Bayonne : Faute d'escorte, une détenue libérée sans procès pour la deuxième fois

Le tribunal judiciaire de Bayonne a dû constater l'absence de la prévenue, qu'aucune escorte ne pouvait extraire de la prison de Pau. Faute de moyens, la justice a relâché cette femme de 39 ans pour la deuxième fois en quelques semaines.
Bayonne : Faute d'escorte, une détenue libérée sans procès pour la deuxième fois
Des agents pénitentiaires à Aix-en-Provence, le 14 mars 2022. (Illustration / Obatala-photography / Shutterstock)
Par Actu17
Le mercredi 24 juin 2026 à 01:23

Une femme de 39 ans a été remise en liberté ce lundi 22 juin par le tribunal judiciaire de Bayonne (Pyrénées-Atlantiques), faute d'escorte pour l'extraire de la prison de Pau et la conduire jusqu'au palais de justice où elle devait être jugée.
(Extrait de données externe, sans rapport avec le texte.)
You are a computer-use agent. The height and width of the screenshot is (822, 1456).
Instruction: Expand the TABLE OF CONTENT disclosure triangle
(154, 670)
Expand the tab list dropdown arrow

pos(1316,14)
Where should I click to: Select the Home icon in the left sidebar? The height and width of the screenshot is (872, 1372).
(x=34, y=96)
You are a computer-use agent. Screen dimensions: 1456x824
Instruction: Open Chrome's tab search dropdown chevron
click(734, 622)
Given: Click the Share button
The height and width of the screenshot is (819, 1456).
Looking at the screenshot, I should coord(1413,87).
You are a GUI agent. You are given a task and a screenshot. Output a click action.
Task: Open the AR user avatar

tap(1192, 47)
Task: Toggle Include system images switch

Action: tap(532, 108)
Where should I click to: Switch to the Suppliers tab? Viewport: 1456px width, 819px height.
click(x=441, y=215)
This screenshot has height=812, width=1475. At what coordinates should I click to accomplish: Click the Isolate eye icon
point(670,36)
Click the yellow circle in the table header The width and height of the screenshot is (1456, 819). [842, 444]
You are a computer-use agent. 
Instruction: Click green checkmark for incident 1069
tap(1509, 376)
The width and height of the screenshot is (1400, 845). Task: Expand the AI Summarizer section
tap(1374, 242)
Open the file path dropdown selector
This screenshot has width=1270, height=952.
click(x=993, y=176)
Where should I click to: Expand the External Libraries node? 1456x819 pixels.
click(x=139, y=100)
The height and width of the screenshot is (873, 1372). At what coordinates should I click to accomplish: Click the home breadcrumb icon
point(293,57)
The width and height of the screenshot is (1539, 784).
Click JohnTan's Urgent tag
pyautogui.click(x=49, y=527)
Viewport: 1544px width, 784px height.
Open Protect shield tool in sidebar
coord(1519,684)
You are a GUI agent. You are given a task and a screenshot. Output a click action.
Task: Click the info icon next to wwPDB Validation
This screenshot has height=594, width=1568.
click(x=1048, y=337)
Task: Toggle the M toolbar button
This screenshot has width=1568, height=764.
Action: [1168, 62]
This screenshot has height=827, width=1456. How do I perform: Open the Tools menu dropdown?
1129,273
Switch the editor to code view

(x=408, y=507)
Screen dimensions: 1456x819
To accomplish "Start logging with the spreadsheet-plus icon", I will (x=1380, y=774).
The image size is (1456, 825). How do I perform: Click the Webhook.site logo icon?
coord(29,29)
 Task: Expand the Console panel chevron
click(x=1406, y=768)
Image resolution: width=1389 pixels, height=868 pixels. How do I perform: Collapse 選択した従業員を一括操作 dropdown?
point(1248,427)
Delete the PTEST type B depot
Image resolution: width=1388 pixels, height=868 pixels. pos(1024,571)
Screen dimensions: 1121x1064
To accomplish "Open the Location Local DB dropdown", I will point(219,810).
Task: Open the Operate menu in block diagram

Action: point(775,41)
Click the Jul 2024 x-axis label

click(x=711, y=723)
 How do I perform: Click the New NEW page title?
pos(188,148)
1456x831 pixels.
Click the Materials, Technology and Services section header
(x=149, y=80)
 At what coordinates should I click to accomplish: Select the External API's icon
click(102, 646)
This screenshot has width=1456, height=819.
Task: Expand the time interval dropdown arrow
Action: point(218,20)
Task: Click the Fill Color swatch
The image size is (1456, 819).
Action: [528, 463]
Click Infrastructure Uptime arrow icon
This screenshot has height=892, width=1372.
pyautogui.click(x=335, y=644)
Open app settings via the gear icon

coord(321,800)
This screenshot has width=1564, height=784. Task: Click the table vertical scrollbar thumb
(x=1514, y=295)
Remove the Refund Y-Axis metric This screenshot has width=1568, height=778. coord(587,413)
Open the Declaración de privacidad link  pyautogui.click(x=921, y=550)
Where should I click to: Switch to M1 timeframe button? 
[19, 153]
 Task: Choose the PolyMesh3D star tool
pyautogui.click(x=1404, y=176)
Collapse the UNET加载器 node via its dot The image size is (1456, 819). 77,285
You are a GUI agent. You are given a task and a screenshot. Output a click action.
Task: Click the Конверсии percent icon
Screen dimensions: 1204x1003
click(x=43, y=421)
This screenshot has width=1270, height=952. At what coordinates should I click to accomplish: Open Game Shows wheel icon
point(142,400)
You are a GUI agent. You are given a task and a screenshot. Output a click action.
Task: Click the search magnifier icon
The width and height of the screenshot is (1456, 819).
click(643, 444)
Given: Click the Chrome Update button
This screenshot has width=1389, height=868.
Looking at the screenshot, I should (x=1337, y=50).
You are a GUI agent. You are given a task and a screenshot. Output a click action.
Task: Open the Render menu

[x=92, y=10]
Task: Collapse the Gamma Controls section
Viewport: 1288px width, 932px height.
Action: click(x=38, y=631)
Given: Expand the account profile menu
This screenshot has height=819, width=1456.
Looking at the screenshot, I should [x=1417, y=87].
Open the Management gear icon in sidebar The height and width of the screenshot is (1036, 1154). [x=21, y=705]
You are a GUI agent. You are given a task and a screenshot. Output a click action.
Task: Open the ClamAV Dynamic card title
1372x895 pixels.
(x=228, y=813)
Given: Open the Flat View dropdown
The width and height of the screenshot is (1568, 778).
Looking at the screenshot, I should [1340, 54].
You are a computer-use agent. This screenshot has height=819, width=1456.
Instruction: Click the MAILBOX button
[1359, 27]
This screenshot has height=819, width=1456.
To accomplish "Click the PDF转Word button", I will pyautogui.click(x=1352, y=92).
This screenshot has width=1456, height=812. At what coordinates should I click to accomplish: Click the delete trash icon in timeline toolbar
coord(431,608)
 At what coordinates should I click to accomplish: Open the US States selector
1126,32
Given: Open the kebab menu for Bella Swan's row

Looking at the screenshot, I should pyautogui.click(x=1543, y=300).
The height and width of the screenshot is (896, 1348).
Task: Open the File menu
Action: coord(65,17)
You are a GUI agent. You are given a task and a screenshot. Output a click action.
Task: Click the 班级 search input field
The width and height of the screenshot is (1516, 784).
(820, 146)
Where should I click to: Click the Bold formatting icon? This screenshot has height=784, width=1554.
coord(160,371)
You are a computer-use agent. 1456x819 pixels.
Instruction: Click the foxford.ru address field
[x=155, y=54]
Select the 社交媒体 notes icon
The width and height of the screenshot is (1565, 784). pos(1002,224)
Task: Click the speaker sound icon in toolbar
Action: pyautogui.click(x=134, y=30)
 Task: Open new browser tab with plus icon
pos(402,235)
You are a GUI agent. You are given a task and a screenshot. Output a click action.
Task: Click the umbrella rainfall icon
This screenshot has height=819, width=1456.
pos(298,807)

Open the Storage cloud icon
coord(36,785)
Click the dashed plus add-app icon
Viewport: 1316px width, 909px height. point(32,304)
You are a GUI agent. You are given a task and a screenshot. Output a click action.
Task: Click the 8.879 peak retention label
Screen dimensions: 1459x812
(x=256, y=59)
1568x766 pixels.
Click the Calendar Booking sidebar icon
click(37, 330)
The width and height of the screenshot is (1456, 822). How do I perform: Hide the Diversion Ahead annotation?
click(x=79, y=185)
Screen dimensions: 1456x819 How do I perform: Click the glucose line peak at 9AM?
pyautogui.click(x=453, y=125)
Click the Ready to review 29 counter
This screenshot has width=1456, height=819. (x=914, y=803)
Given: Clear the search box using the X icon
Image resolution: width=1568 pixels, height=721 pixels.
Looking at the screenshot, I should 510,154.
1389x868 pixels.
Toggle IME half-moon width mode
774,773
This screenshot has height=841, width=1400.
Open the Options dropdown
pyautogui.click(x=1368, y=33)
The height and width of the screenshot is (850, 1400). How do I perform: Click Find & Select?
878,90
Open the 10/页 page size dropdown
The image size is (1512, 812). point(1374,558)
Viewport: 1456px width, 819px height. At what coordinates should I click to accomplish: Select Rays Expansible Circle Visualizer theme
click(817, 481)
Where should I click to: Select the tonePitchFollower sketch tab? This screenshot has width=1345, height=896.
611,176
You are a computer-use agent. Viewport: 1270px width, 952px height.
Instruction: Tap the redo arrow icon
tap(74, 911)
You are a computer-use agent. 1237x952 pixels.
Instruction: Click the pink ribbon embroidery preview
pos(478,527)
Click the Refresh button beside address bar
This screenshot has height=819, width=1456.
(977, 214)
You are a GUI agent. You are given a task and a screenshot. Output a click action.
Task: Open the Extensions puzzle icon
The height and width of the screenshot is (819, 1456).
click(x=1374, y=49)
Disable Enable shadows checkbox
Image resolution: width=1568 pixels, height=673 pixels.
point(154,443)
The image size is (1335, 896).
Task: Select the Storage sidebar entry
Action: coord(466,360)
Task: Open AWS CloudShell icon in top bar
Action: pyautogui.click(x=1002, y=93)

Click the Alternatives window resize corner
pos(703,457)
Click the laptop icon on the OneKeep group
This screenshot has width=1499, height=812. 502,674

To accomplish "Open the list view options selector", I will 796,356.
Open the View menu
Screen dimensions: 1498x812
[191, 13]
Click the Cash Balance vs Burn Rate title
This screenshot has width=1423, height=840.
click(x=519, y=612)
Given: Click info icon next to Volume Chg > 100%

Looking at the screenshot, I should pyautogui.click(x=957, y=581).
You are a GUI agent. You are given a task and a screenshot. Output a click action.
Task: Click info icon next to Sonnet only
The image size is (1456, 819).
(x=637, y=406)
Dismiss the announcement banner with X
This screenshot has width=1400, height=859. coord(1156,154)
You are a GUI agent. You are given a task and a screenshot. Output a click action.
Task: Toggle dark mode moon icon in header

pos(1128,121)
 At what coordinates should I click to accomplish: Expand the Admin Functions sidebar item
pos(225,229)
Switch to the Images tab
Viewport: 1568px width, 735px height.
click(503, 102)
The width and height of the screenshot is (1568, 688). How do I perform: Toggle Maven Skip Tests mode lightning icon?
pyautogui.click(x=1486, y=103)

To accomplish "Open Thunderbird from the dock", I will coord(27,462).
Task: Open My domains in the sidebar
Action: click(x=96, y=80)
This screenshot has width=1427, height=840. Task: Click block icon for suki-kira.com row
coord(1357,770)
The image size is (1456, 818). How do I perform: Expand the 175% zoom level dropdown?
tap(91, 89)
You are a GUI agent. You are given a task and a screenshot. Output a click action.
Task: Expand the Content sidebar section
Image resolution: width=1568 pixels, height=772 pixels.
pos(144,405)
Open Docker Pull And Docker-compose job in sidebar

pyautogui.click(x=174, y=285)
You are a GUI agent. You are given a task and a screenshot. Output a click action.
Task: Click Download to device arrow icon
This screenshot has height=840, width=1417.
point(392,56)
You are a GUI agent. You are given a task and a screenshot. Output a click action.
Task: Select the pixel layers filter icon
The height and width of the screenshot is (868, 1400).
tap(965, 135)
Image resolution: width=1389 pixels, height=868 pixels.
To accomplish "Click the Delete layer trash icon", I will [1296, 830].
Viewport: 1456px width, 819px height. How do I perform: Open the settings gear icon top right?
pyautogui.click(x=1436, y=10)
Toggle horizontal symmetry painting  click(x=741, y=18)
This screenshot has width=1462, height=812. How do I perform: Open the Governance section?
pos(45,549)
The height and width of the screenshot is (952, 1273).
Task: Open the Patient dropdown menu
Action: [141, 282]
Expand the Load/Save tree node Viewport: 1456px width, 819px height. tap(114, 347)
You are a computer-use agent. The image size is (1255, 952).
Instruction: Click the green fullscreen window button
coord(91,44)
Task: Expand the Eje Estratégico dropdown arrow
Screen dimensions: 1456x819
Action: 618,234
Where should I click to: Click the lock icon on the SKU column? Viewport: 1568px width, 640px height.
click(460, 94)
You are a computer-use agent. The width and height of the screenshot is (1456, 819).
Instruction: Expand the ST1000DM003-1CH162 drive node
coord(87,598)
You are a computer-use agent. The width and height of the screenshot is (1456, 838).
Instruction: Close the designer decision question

Une situation d'autant plus singulière qu'il s'agit de la deuxième fois en quelques semaines que la même prévenue échappe à sa comparution, pour des raisons identiques de manque de moyens.

Ce lundi, le tribunal a dû constater l'absence de l'intéressée, qui devait répondre en comparution immédiate de faits de vol et de violences. Ni l'administration pénitentiaire, ni la police, ni la gendarmerie n'ont pu fournir d'escorte pour la conduire de la prison des femmes de Pau jusqu'au tribunal, selon Ici Pays Basque. Comme la loi le permet, elle a refusé une comparution par visioconférence. Privé de toute solution pour la faire venir, le tribunal a dû la libérer. "Un triste constat", a déploré Fanny Fournier, la procureure de la République.

Un vol et des violences à Anglet

La trentenaire, qui réside à Biarritz et est bien connue du commissariat de la ville, avait été interpellée le 18 juin. Selon nos confrères, les faits se sont produits dans un commerce du centre commercial BAB2 d'Anglet. Elle aurait dérobé pour 800 euros de marchandise avant de griffer un agent de sécurité qui l'avait surprise, précise Sud Ouest. Elle avait ensuite été placée en détention provisoire à Pau.

Un précédent dans une affaire de stupéfiants

Ce scénario s'était déjà produit quelques jours plus tôt. Placée en détention provisoire le 4 juin pour un trafic de cocaïne, elle devait comparaître le 8 juin devant le même tribunal, indique Sud Ouest. Là encore, aucune escorte n'avait pu l'extraire de la prison de Pau, et son refus de la visioconférence avait abouti à sa remise en liberté. Dans ce dossier, elle est soupçonnée d'avoir contacté ses clients via l'application Snapchat et de cacher sa marchandise dans une boîte enfouie sous une pierre tombale, au sein d'un cimetière de Biarritz, selon Ici Pays Basque. Ce jour-là, les militaires avaient refusé d'intervenir "faute de danger imminent", tout en rappelant les "45 extractions" déjà menées depuis le début de l'année. Une justification qui avait suscité l'agacement du parquet de Bayonne.

Les deux affaires seront finalement examinées lors d'une même audience, fixée au 9 juillet. La prévenue y comparaîtra libre.